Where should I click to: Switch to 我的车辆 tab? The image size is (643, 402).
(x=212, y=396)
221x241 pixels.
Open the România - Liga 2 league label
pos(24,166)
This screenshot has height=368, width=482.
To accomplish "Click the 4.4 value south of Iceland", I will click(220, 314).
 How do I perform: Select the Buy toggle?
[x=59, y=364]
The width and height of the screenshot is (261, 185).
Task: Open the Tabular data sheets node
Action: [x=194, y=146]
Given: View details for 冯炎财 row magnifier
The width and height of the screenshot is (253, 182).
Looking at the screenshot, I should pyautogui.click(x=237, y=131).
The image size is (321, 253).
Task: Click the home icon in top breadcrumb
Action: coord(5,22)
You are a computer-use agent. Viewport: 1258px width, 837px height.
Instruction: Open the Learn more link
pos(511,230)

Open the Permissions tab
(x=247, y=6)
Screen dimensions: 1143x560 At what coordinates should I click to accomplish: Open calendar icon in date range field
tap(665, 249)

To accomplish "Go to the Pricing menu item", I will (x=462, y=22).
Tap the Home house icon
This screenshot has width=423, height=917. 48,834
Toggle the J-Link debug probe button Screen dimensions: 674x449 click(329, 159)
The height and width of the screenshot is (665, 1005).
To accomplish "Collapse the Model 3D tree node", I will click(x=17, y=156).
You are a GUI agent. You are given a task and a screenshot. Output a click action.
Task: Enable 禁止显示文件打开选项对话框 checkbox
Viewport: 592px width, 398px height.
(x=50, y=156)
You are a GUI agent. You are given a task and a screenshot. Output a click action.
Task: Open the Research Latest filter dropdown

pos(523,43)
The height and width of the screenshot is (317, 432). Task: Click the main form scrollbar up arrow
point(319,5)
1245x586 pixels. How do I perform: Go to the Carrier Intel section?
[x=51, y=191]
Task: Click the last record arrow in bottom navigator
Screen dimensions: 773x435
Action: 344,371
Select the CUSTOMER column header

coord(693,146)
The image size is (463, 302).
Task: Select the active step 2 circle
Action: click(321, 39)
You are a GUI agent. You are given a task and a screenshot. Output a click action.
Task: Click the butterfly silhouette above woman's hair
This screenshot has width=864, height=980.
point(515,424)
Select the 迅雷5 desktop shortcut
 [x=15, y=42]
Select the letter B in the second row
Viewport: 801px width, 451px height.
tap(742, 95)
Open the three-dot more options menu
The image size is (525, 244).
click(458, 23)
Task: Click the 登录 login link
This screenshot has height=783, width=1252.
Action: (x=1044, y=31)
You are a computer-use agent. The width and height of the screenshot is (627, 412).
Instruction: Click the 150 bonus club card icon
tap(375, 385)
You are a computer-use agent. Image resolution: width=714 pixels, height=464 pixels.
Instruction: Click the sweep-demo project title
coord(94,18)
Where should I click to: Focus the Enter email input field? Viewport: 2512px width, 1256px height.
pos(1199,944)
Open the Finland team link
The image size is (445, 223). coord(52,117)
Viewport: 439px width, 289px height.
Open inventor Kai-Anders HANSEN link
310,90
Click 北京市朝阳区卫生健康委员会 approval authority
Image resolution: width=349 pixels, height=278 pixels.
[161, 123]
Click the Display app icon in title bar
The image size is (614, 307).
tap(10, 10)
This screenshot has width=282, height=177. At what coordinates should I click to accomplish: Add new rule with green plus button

* **PROBLEM**:
The answer must be the line containing "The image size is (614, 307)." and every line after it through the last line of the records above, repeated exactly.

* **RESULT OF THIS TASK**:
The image size is (614, 307).
tap(10, 10)
This screenshot has width=282, height=177. At what coordinates should I click to accomplish: Add new rule with green plus button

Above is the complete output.